* [Opgaven]:
1. Noem alle personen die in het verhaal over Bruno bij naam worden genoemd.
2. Schrijf uit het verhaal over Bruno letterlijk over van "Terwijl het eerder" tot en met "in het kruis.".

* [Tekst]:

★ ★ ★ ★ ★

Bruno neemt het lege glas mee van de lege tafel en gaat naar vanachteren op de koer een sigaret roken. Binnen slaan de dronkaards elkaar een arm om de schouder en beginnen liedjes te zingen. Van die oude volkse, met schunnige teksten waar je nog meer van gaat speken als je ze bekt.

Met de rook van de tabak vervliegen op de koer ook de gedachten. Die ene match. Die slechte controle. Een teleurstellend debuut. Niet goed genoeg. En dan erna: voetballen voor peanuts. En te veel geld verdoen. veel te veel.

"Bruno," roept Emiel plots vanop de overloop naar de toiletten. "Iemand vraagt achter u."
En wanneer Bruno de gang inloopt om de nieuwkomer van zijn diensten te voorzien, trekt die ondankbare een mes dat hij drie keer in het bovenlichaam van de ex-profvoetballer steekt. Drie doffe ploffen. Hij graait naar de portefeuille en pakt fond de caisse, drinkgeld en daginkomsten integraal mee. De kelner blijft achter, bloedt snel dood, in de vitale delen geraakt. Niet veel later vinden Emiel en zijn vriend hem omdat vanonder de deur het bloed traag kwam gestroomd.

Terwijl het eerder op het koertje ging over training. Met Alex, die altijd lachte. De kameraden op cafee in brussel en overal, want als de ploeg won, dansten de muizen op tafel en tastten wijl de katten in het kruis.

★ ★ ★ ★ ★

* [Ruwe gegevens]:
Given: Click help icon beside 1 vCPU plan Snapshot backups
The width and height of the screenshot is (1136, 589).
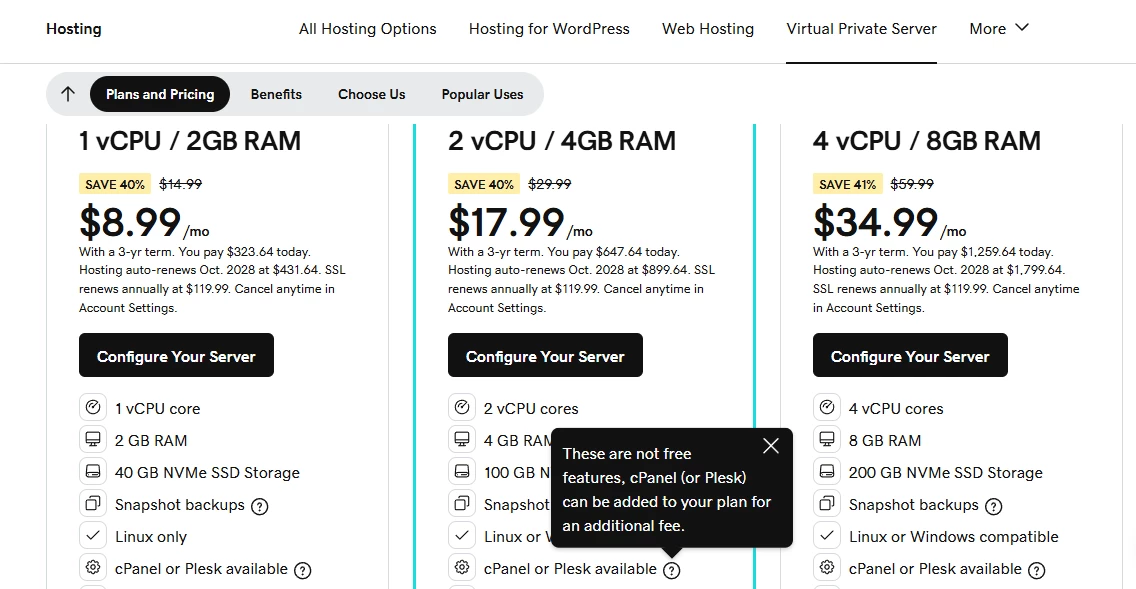Looking at the screenshot, I should click(x=260, y=506).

★ ★ ★ ★ ★

* [Uitwerkingen]:
1. Bruno, Emiel, Alex

2.
Terwijl het eerder op het koertje ging over training. Met Alex, die altijd lachte. De kameraden op cafee in brussel en overal, want als de ploeg won, dansten de muizen op tafel en tastten wijl de katten in het kruis.